Humanity’s task is to till and keep God’s Earth, said Veronica Palsson from the Church of Sweden. Therefore, the texts in Genesis should not be read as giving license for unsustainable exploitation of natural resources but as a call and vocation to care for all creation.

God’s call for a jubilee and fair economic and agricultural practices are a source of inspiration even today, said Savanna Sullivan, LWF’s Program Executive for Youth, in a reflection on a just economy of life, based on a text from Leviticus.

The service included an affirmation of baptism, led by Tim Goetz from the Evangelical Lutheran Church in Bavaria. “Take a moment to give thanks for the oceans and rivers where this water came from. Give thanks for the way water fills and restores our bodies. Give thanks for the waters of your birth. Give thanks for the waters of your rebirth through baptism, which we will now affirm together,” he said. “Reconciled by the Spirit into one body of Christ for the sake of all creation, we affirm our baptismal vocation to continue this ministry of reconciliation with the whole creation and all her creatures.”

A special feature of the service was songs by Lutheran youth from Mexico, Brazil, and a new song called “Shape the World” composed and performed by Josephine Matthias from the Lutheran Church of Australia.

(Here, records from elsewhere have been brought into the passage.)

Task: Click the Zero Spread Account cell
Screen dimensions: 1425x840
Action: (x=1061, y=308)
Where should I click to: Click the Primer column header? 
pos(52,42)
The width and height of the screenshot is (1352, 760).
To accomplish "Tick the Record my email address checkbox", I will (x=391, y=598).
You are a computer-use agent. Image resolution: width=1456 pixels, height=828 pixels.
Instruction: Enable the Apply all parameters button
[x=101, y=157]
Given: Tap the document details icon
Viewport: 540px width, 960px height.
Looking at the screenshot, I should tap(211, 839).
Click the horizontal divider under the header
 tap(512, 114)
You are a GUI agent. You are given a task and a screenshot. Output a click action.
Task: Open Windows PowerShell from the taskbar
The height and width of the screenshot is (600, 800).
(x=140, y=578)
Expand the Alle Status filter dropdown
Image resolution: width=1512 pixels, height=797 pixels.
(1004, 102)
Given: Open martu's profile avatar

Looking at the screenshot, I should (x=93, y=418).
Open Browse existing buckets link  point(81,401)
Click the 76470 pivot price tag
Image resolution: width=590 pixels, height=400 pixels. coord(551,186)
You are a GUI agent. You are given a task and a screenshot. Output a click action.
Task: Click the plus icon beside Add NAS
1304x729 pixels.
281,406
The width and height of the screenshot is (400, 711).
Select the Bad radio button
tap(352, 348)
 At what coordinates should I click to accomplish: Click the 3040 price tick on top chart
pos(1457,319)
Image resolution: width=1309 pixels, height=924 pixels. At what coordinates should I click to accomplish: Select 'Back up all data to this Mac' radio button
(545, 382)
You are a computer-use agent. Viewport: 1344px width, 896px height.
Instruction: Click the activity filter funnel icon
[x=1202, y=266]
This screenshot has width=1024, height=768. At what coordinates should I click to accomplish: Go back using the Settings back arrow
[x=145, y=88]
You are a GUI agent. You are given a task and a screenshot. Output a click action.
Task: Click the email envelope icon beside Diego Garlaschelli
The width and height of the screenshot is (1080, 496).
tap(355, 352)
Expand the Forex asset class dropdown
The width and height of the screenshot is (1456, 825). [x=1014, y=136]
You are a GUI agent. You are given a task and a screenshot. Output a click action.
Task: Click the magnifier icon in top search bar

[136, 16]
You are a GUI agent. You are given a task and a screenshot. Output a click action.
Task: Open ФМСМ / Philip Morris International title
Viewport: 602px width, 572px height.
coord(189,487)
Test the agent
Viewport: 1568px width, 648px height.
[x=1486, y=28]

The service concluded with a blessing of the 32 young people representing the LWF at the UN climate conference COP26 in Glasgow, Scotland.

By LWF/A. Weyermüller

 

Watch the service


COP26

The LWF participates in the 26th UN Climate Change Conference (COP26) which takes place in Glasgow, Scotland, from 31 October to 12 November. This engagement is part of the communion’s ongoing focus to strengthen climate action and advocacy at all levels. Young people are vital agents of change and form the greater part of the LWF’s delegation to COP26.